Pour les praticiens, le quasi-usufruit, tel que décrit par le Code civil, concilie de nombreux avantages. Il a toutefois un inconvénient. La mobilisation de la dette de restitution à la seule date du décès de l’usufruitier n’est pas toujours judicieuse, car les nus-propriétaires peuvent avoir des projets patrimoniaux qui ne peuvent attendre la survenance de cet événement.

Prenons l’exemple d’un dirigeant d’entreprise ayant procédé en 2015 à une donation de la nue-propriété de titres à ses enfants, placée sous le régime de l’article 587 du Code civil, la donation précédant de peu une cession à un tiers. La dette de restitution évaluée alors se monte à 6 millions d’euros. Aujourd’hui, les descendants ont différents projets patrimoniaux, dont le montant global peut être estimé à 3 millions d’euros.

Si l’ascendant procède à une nouvelle donation soumise au droit commun, celle‑ci va générer des droits de mutation très importants, sans doute supérieurs à 1 million d’euros. Une alternative consisterait à rembourser, de manière anticipée, la dette qu’il a contractée lors de la naissance du quasi-usufruit.

Des paramètres à prendre en compte

Comment estimer la valeur de cette dette de restitution ? Tout dépend des paramètres de calcul de cette dette.

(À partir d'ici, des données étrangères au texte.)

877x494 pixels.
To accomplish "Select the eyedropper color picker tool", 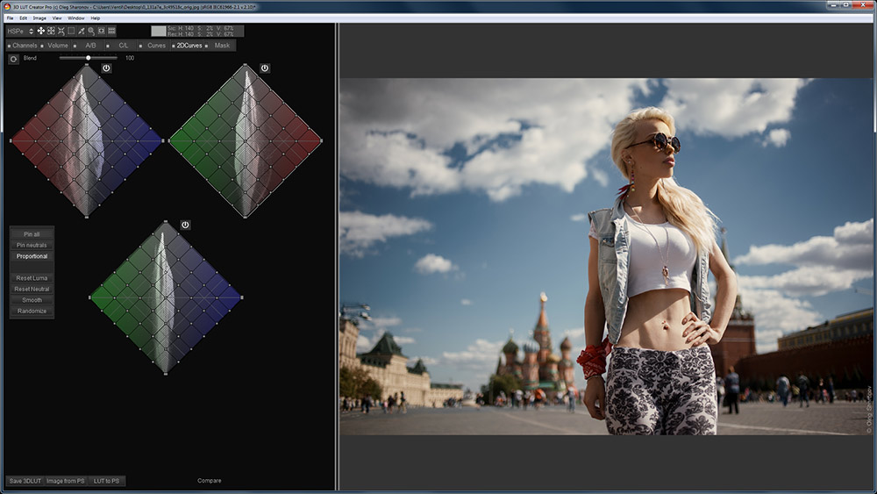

Le premier est d’ordre financier : la dette de restitution étant une dette future, dont l’exigibilité dépend de la date de décès de l’ascendant, une actualisation de celle-ci va donc être nécessaire. En prenant les hypothèses que l’ascendant a une espérance de vie (d’après les tables statistiques) de quinze ans, et que le taux d’actualisation retenu est le taux actuariel d’une OAT à 15 ans (soit environ 3,35 %), la valeur actuelle de la dette de restitution de 6 millions d’euros ressort à un peu plus de 3.660.000 euros (1).

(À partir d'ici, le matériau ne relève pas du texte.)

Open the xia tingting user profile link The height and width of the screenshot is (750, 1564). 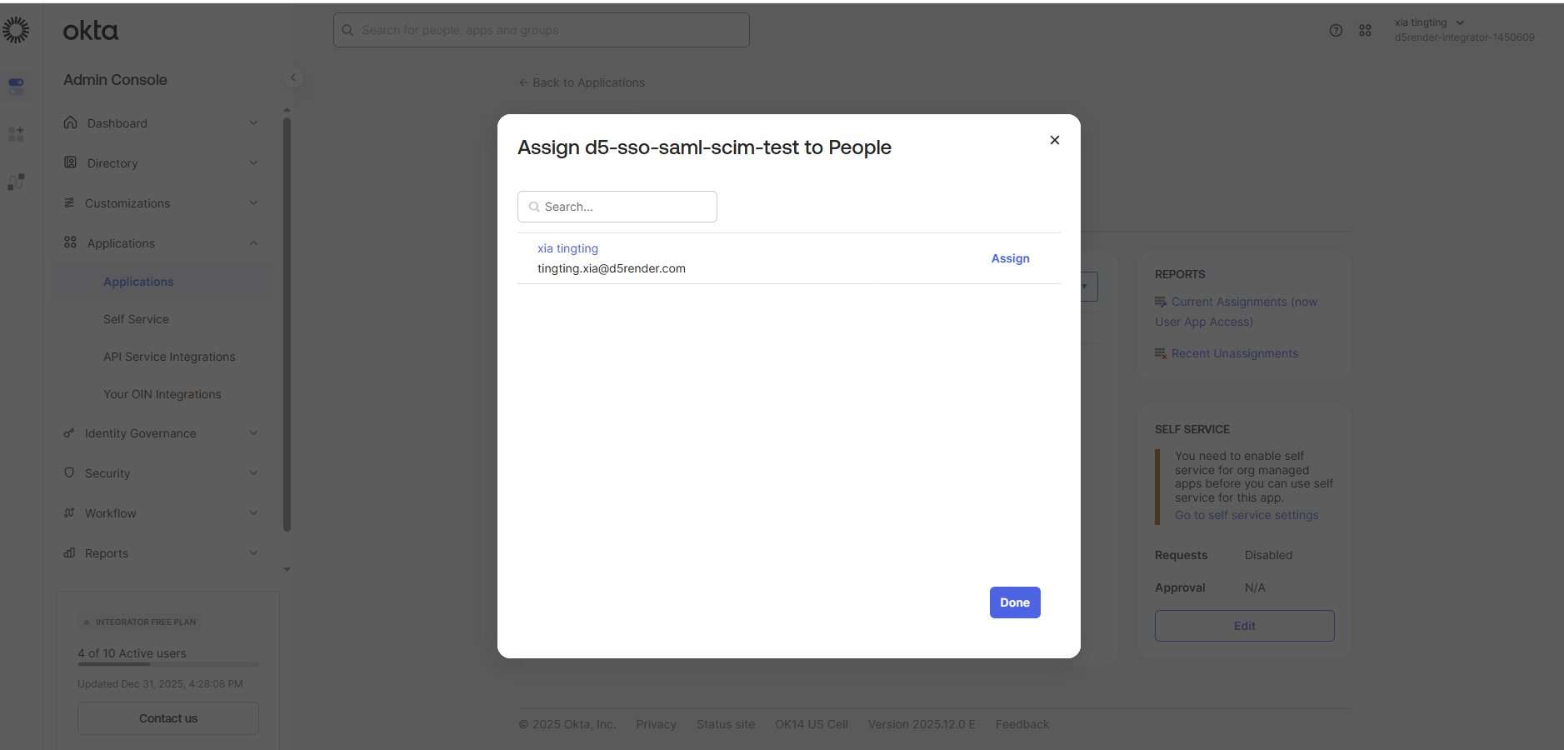coord(567,248)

Le second paramètre est d’ordre civil et financier à la fois. Le quasi-usufruitier qui se libère de sa dette de manière anticipée doit malgré tout conserver une ressource financière sur la durée de son usufruit prévisionnel. Il convient d’évaluer la valeur de celle-ci pour en déduire la valeur de la dette de restitution. Si l’ascendant dispose actuellement d’un revenu annuel de 180.000 euros lié au capital du quasi‑usufruit, le capital qu’il doit conserver pour maintenir cette ressource annuelle pendant quinze ans peut être estimé à 2.095.000 euros, les flux annuels à venir étant toujours affectés d’un taux d’actualisation de 3,35 %, taux de l’OAT à 15 ans. Par différence, la valeur actuelle de la dette de restitution ressort alors à 3.905.000 euros.

En versant ces capitaux aux descendants, l’ascendant se libère intégralement de la dette de quasi-usufruit, et non à la seule hauteur du montant versé. Cette stratégie comprend toutefois une zone de vulnérabilité. En effet, si l’ex‑usufruitier vient à disparaître prématurément, ses descendants devront acquitter des droits de succession sur le capital qu’il a conservé, alors que si le quasi-usufruit avait été maintenu, la dette de restitution déductible se serait élevée à 6 millions d’euros.

Mieux vaut un ascendant en bonne santé avant de se lancer dans une telle stratégie.

(1) On notera que si l’opération s’était tenue en 2022, le taux d’actualisation aurait été beaucoup plus faible (voisin de 1 %), et la somme reçue par les descendants plus forte.